PROBLEM REQUIREMENTS: Copy the records below word for word, from the line that contains "Click the 'Gasket' label" through the line that contains "(x=467, y=362)", with both of those lines included.

====== INFORMATION SUPPLIED

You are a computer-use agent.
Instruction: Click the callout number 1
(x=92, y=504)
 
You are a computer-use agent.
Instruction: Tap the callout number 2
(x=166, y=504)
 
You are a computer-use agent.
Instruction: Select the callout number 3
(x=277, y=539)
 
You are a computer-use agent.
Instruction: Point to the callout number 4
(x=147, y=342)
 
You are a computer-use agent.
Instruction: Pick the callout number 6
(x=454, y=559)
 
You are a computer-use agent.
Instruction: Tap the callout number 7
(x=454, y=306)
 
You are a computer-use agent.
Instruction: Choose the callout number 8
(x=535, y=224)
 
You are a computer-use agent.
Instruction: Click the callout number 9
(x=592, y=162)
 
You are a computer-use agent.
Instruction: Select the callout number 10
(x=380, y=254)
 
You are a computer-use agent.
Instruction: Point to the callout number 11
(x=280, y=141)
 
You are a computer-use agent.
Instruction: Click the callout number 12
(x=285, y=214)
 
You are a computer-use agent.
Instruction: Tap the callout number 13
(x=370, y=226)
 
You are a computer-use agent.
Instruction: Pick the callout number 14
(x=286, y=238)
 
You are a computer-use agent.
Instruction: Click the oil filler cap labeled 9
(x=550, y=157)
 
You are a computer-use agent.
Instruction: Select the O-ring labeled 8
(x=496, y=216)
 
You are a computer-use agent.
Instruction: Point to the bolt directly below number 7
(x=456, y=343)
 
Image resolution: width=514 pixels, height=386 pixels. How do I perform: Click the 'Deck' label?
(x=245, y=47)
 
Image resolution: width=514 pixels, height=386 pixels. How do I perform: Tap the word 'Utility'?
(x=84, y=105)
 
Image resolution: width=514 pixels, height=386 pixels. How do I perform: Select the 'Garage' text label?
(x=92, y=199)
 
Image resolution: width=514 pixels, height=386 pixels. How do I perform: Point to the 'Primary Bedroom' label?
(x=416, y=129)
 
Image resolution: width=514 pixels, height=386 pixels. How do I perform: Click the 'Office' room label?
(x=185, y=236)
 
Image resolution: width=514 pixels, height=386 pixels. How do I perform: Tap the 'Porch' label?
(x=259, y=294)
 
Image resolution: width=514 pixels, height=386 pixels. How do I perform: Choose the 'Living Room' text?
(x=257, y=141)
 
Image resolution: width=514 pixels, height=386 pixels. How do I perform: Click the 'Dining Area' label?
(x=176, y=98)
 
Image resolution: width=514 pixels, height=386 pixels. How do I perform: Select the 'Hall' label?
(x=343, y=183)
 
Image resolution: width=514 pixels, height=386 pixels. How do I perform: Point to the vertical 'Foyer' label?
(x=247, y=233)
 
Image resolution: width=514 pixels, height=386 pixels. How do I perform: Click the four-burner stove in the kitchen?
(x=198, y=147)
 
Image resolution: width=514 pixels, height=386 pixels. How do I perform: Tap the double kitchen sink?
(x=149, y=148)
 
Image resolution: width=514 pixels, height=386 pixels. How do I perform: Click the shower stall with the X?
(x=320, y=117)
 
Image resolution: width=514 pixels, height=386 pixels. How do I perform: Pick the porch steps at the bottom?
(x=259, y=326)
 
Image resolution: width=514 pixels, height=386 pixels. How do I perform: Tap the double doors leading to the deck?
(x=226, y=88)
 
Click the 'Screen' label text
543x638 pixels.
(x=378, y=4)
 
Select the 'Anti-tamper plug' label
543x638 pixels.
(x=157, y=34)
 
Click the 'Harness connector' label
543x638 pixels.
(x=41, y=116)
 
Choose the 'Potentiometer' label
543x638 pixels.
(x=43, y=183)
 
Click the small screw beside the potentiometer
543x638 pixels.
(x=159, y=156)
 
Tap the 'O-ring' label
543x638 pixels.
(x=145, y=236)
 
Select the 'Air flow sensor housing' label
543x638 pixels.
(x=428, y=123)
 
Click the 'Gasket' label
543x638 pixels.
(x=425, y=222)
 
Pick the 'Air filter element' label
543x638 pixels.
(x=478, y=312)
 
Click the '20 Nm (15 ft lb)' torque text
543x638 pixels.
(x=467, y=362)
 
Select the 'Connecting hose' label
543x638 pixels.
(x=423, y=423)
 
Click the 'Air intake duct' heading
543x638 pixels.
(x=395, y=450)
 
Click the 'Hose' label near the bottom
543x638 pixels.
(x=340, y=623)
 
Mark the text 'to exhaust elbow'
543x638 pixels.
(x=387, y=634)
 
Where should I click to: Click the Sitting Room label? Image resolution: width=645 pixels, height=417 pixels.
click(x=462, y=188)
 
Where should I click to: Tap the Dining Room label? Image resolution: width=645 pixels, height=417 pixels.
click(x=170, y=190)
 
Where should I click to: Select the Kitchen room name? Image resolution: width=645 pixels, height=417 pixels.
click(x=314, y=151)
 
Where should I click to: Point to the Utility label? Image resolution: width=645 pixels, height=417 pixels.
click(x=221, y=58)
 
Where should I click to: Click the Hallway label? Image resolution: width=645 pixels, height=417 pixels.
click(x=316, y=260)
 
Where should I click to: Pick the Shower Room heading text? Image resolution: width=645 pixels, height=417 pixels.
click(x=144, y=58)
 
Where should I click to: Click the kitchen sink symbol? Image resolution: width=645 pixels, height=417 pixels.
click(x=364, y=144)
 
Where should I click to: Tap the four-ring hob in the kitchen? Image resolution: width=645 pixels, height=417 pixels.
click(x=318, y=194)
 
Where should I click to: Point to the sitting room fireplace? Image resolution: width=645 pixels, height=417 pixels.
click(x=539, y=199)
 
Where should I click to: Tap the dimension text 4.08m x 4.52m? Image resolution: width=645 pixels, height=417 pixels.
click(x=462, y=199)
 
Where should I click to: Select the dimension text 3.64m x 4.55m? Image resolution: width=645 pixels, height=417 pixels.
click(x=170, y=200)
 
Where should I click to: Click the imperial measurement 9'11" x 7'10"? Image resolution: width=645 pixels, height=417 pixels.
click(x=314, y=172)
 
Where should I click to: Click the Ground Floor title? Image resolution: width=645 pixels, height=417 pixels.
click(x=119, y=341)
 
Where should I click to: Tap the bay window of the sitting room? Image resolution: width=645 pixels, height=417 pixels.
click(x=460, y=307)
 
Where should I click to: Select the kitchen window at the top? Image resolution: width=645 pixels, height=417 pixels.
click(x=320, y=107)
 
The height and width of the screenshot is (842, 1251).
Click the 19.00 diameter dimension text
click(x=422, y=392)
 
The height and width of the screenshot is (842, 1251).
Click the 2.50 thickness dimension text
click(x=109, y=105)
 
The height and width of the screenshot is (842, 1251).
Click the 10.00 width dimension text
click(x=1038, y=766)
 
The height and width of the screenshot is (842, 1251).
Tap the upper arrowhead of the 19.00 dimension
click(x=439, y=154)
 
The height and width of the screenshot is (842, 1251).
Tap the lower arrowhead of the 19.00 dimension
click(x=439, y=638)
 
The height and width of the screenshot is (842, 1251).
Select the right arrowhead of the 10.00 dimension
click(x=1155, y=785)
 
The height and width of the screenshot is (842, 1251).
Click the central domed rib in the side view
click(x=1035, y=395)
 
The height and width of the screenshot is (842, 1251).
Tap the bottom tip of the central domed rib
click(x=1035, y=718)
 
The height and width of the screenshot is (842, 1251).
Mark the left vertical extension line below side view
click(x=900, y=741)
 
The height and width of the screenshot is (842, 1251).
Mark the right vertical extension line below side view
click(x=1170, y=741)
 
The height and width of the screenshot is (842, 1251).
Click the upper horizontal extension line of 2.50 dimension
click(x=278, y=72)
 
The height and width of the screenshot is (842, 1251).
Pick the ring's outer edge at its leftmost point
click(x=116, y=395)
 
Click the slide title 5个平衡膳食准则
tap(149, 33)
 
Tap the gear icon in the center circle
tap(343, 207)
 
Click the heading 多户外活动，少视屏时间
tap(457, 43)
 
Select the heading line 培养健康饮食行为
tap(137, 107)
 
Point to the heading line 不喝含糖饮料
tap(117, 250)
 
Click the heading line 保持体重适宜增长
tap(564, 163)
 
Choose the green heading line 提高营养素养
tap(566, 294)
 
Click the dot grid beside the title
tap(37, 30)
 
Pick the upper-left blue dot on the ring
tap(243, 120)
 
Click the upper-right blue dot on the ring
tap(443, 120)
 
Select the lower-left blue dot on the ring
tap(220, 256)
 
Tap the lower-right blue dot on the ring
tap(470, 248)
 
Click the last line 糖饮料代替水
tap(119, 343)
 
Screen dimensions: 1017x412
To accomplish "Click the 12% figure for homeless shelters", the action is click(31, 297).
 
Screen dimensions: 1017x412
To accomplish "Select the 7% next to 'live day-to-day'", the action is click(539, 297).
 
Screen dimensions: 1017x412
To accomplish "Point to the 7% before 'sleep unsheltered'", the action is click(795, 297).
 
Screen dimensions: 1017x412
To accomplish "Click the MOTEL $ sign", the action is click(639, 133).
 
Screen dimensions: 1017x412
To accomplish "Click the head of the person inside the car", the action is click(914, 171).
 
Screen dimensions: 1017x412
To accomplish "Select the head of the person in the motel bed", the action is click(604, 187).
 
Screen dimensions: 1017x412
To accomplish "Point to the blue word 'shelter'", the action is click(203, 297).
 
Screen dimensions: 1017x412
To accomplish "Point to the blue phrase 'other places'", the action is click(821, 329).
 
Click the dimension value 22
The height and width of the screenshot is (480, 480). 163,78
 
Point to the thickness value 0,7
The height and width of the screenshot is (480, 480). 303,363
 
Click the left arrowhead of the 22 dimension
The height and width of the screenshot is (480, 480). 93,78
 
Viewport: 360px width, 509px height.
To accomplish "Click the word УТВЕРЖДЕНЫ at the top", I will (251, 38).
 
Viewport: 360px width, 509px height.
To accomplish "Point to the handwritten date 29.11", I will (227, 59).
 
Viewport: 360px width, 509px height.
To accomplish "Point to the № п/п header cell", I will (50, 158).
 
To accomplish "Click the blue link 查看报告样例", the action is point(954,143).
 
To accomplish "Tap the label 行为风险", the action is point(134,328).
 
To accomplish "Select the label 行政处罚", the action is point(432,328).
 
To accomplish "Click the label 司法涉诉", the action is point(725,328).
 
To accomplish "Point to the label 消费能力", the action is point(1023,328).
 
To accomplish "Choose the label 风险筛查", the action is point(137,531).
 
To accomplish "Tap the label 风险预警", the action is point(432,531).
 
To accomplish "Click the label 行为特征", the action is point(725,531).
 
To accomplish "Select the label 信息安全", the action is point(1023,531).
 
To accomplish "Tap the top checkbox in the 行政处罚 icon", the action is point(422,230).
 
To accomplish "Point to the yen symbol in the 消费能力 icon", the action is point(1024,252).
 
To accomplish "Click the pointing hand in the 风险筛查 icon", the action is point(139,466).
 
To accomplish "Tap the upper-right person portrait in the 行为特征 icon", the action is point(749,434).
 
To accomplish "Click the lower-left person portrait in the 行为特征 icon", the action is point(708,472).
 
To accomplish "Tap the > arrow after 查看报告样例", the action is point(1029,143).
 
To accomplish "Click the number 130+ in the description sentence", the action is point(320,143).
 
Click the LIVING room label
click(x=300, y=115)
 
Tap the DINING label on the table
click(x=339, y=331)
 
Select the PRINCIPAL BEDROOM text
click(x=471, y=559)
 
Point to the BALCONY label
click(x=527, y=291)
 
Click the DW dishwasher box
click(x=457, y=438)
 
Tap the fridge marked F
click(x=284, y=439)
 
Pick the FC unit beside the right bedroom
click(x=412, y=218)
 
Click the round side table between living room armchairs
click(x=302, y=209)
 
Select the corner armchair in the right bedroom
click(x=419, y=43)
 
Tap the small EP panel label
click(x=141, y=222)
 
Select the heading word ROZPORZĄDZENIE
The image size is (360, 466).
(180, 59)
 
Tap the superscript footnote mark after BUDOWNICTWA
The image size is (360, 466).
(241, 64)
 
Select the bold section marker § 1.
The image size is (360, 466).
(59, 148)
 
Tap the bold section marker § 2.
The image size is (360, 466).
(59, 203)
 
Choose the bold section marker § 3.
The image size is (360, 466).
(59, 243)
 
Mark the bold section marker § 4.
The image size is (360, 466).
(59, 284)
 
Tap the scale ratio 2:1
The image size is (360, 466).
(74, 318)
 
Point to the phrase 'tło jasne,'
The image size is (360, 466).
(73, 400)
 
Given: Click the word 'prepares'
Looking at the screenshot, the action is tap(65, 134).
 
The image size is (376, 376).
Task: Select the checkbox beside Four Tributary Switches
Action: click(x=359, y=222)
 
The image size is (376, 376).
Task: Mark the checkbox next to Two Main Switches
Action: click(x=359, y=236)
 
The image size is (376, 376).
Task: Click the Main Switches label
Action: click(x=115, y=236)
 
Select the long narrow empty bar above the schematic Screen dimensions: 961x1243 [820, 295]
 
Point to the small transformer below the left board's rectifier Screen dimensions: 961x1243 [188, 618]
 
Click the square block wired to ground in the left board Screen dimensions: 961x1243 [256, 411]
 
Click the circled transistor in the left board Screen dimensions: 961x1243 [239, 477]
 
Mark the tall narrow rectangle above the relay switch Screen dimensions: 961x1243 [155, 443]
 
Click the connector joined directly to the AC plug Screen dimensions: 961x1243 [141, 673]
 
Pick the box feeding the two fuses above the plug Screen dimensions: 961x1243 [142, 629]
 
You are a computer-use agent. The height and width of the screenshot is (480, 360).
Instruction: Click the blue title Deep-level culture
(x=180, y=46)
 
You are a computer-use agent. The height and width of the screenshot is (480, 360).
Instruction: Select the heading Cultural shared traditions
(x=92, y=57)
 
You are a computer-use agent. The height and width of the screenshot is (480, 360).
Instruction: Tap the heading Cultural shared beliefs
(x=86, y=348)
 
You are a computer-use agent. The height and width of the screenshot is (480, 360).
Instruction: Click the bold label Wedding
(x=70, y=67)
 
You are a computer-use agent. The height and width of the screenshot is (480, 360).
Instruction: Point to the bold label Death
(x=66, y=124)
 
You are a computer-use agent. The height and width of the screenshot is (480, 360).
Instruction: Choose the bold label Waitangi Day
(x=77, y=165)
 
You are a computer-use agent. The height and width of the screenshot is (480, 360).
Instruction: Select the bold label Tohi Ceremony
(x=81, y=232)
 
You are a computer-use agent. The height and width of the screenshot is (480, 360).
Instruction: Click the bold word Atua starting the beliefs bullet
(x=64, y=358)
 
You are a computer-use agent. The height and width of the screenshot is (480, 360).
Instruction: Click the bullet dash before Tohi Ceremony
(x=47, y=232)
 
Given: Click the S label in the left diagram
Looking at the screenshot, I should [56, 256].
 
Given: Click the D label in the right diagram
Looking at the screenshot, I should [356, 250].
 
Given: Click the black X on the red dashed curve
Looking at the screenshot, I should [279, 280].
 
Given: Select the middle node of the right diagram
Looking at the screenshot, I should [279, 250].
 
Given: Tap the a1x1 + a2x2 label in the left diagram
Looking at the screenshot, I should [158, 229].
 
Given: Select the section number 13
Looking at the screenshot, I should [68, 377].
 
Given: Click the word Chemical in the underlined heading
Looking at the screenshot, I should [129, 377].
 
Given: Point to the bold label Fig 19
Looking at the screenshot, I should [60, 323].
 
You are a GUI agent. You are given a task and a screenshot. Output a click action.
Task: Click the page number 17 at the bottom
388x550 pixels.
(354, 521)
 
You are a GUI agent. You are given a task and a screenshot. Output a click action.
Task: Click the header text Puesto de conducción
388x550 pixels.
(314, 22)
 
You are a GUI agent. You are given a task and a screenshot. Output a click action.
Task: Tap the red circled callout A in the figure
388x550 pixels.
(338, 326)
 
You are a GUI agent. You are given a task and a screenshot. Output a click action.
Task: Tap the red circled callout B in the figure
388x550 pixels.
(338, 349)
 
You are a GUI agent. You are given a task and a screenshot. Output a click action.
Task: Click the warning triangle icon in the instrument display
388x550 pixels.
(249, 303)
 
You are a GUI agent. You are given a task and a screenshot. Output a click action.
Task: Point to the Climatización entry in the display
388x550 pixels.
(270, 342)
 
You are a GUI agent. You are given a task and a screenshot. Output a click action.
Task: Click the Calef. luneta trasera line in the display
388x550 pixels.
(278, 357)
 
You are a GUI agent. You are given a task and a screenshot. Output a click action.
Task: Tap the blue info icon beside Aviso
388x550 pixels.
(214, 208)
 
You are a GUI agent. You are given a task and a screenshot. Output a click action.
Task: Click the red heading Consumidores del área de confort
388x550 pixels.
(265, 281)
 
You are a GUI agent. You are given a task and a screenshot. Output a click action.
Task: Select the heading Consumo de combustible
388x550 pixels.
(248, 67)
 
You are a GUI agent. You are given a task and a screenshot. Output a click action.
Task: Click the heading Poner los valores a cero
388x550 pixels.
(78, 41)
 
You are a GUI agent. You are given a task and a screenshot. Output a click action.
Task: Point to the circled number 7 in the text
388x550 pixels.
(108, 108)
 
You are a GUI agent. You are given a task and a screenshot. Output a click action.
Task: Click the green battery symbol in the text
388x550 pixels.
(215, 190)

============

FINAL RESULT:
Click the 'Gasket' label
543x638 pixels.
(x=425, y=222)
 
Pick the 'Air filter element' label
543x638 pixels.
(x=478, y=312)
 
Click the '20 Nm (15 ft lb)' torque text
543x638 pixels.
(x=467, y=362)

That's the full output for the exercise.